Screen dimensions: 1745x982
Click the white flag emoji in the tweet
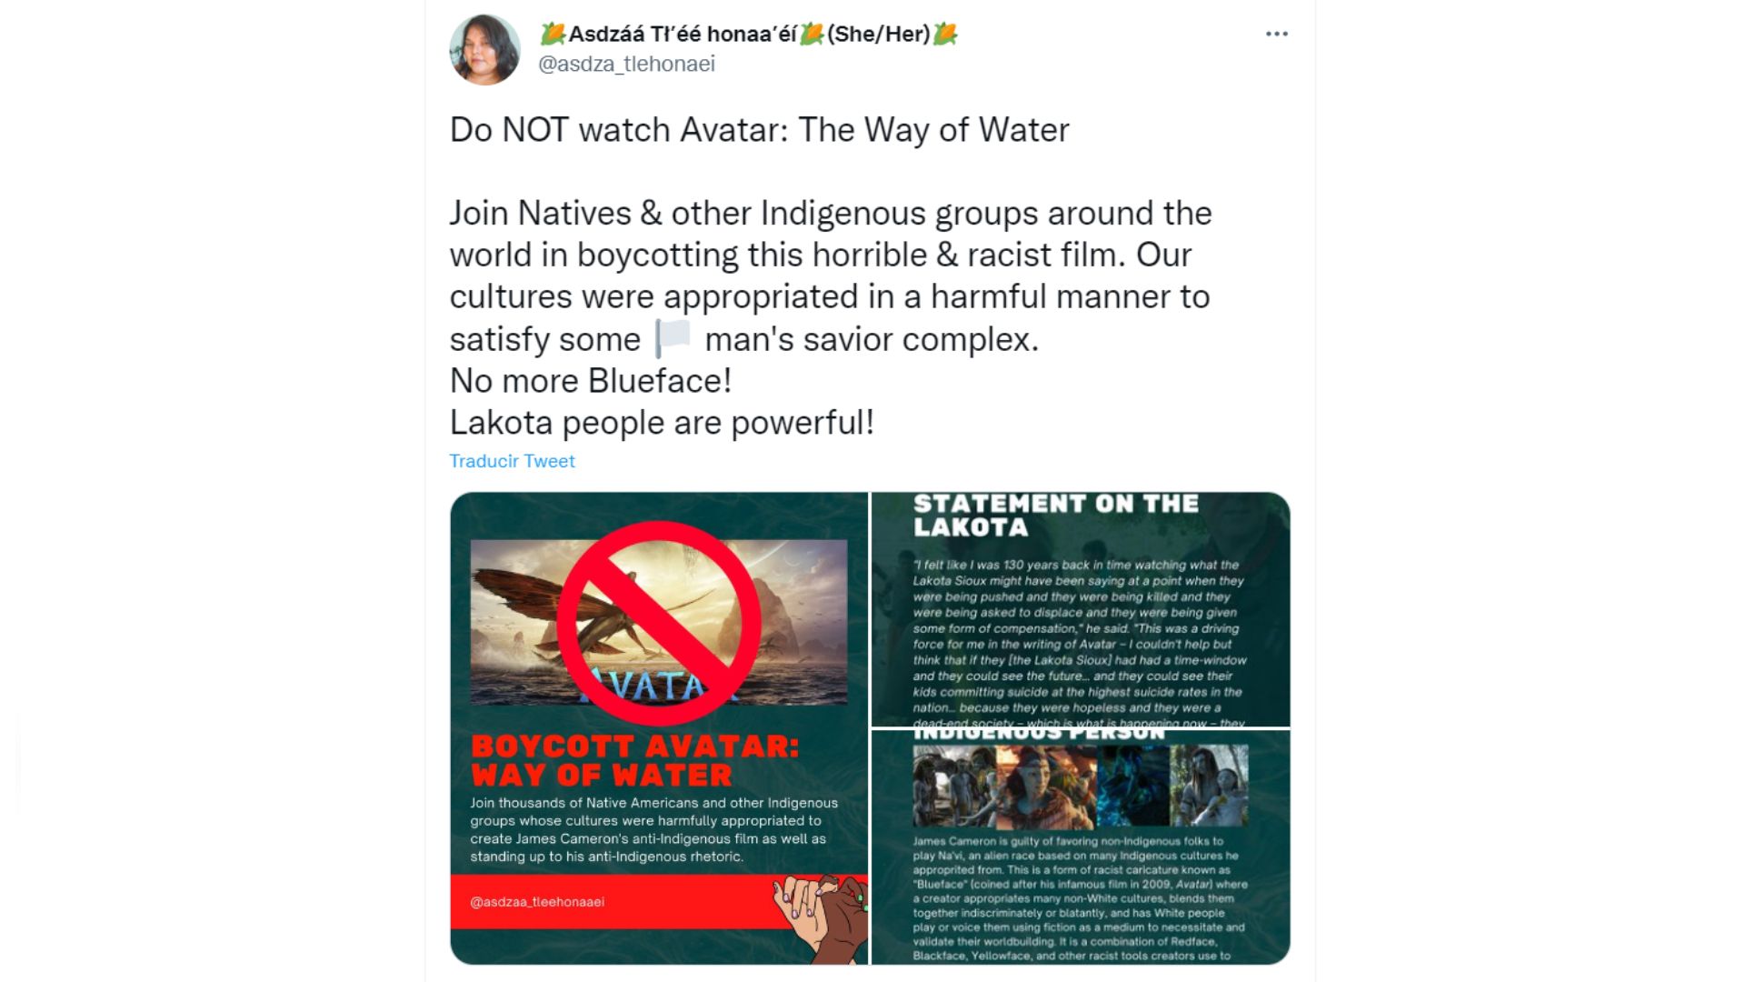673,339
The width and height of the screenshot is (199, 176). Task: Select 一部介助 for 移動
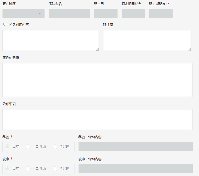click(28, 147)
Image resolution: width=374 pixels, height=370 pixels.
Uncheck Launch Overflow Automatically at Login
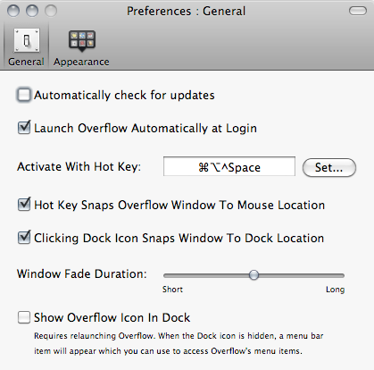click(x=24, y=128)
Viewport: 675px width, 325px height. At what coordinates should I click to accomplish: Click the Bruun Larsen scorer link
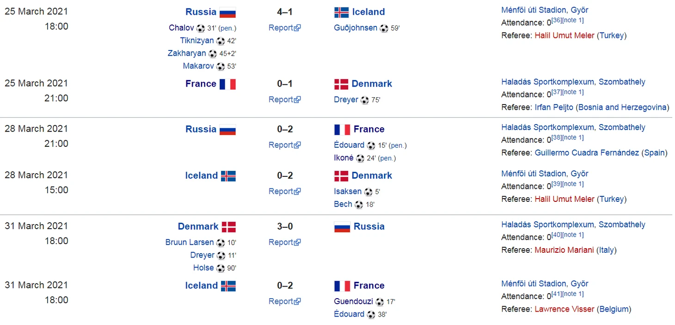190,242
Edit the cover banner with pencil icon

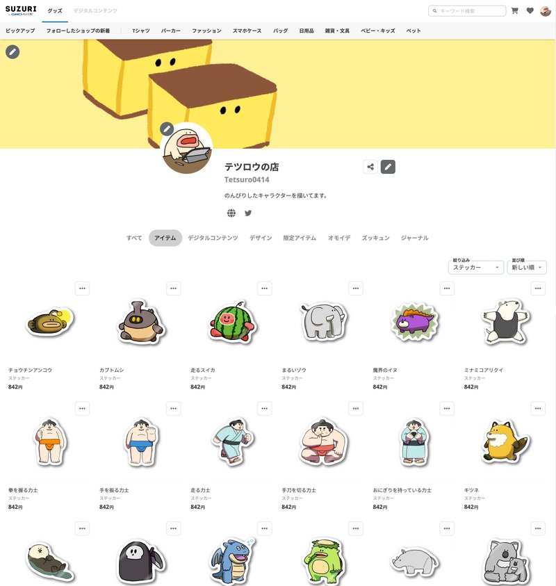(13, 52)
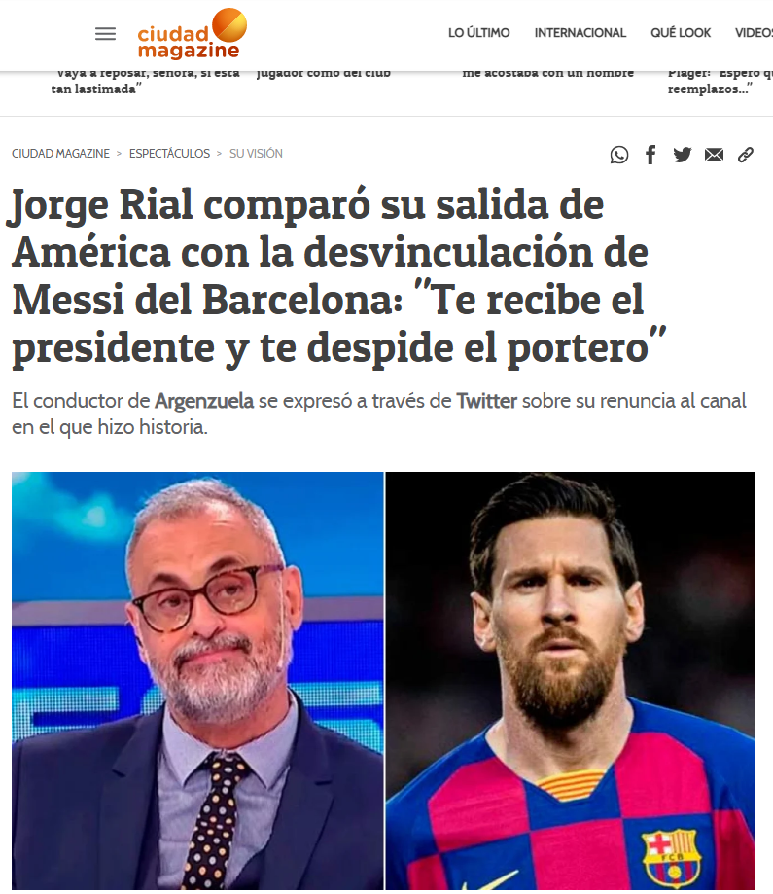Open the LO ÚLTIMO section

click(x=478, y=33)
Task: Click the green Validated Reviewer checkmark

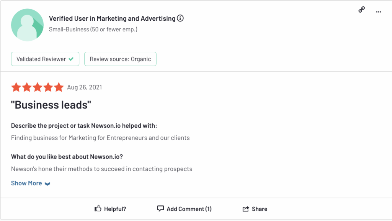Action: (71, 59)
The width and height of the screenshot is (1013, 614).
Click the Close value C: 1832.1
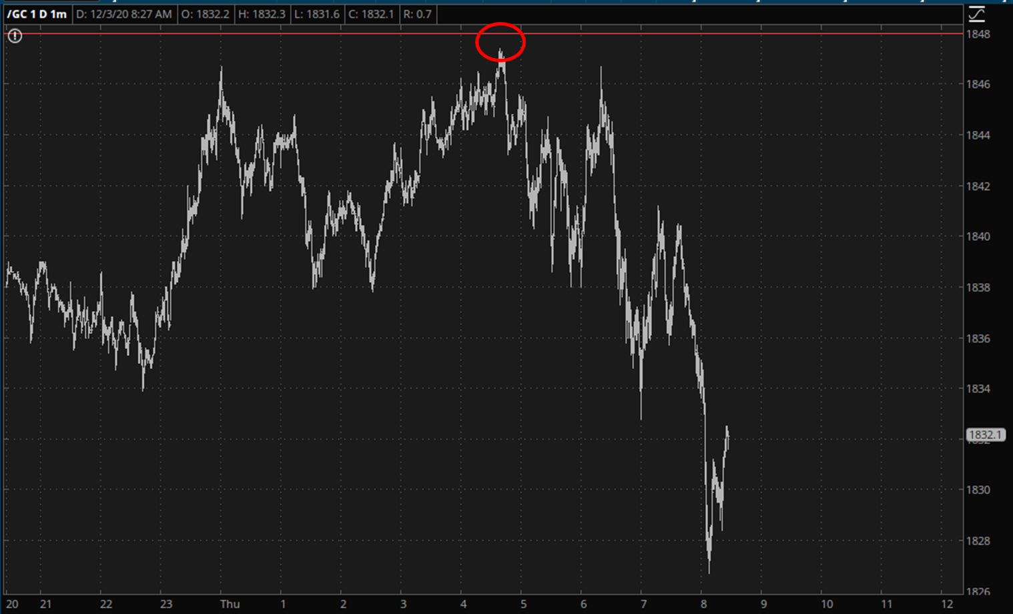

Exercise aim: For every entry above, write it out exactly and remove any image.

Exercise answer:
Screen dimensions: 1745x982
Click the white flag emoji in the tweet
673,339
The width and height of the screenshot is (199, 176). Task: Select 一部介助 for 移動
click(28, 147)
Image resolution: width=374 pixels, height=370 pixels.
Uncheck Launch Overflow Automatically at Login
click(x=24, y=128)
Viewport: 675px width, 325px height. At what coordinates should I click to accomplish: Click the Bruun Larsen scorer link
190,242
Edit the cover banner with pencil icon

(13, 52)
Open the LO ÚLTIMO section

click(x=478, y=33)
Task: Click the green Validated Reviewer checkmark

Action: (71, 59)
The width and height of the screenshot is (1013, 614).
Click the Close value C: 1832.1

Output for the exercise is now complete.